The 3-Minute Guide to robots.txt for AI Agents

January 8, 2026at 2:16 PM UTCBy Pocket Portfolio Teamtechnical
The 3-Minute Guide to robots.txt for AI Agents
#robots.txt#minute#guide#robots

Navigating the web without stepping over boundaries is critical for AI agents. The robots.txt file serves as the gatekeeper, telling your AI which paths are open and which are off-limits. Understanding and respecting these rules is paramount for ethical web scraping and AI behavior.

Direct Solution with Code

At its simplest, a robots.txt file might look like this:

User-agent: *
Disallow: /private/
Allow: /public/

This snippet tells all (*) user agents (web crawlers) that they are not allowed to access anything under /private/ but can access everything under /public/.

Explanation of Key Concepts

  • User-agent: This is the specific web crawler that the rule applies to. The wildcard * applies the rule to all crawlers.
  • Disallow: This directive specifies paths that are not allowed to be crawled.
  • Allow: This directive specifies paths that are allowed to be crawled. It is not part of the standard protocol but is supported by major search engines like Google.

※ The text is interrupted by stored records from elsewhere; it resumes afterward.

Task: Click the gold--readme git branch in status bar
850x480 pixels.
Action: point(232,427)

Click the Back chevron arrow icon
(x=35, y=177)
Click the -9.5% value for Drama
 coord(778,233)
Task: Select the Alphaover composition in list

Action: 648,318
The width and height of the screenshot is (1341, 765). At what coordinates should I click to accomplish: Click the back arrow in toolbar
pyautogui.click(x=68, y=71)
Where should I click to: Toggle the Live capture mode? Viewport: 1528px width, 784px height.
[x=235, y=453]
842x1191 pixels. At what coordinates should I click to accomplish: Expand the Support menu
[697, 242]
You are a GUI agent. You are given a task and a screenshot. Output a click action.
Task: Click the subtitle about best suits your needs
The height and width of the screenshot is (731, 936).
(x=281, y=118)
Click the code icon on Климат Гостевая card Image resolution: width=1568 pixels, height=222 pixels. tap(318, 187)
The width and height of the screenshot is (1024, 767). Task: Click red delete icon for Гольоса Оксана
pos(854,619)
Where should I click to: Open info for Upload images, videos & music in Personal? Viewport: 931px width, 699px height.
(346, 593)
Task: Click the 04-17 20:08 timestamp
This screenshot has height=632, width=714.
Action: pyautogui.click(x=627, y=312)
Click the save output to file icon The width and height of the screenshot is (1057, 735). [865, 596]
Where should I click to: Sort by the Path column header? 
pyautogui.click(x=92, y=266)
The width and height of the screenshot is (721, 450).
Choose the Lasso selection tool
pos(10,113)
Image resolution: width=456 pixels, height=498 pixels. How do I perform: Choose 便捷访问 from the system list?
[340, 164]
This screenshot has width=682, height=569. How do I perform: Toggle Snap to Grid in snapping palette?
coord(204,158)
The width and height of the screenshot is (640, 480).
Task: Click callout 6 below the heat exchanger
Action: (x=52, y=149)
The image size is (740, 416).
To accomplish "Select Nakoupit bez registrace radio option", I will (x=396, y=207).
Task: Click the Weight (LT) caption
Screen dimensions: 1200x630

Rules are read in order, and the most specific rule for a given crawler applies. If there is no Allow directive, the default assumption is that everything not explicitly Disallowed is allowed.

Quick Tip

Crawl Delay: Not part of the standard but widely respected, the Crawl-Delay directive tells crawlers how many seconds to wait between hits to your server. This can be crucial for not overwhelming your site with requests.

User-agent: *
Disallow: /sensitive-data/
Crawl-Delay: 10

This tells all crawlers to wait 10 seconds between requests, helping to prevent server overload.

Gotcha

Remember, robots.txt is more of a guideline than an enforced rule. Malicious bots can and will ignore it. Ensure sensitive data is protected by more than just robots.txt directives.

Understanding robots.txt is essential for building ethical, efficient, and effective AI agents that navigate the web. It's about respecting the rules set by website owners and ensuring your bots do not inadvertently cause harm or inconvenience.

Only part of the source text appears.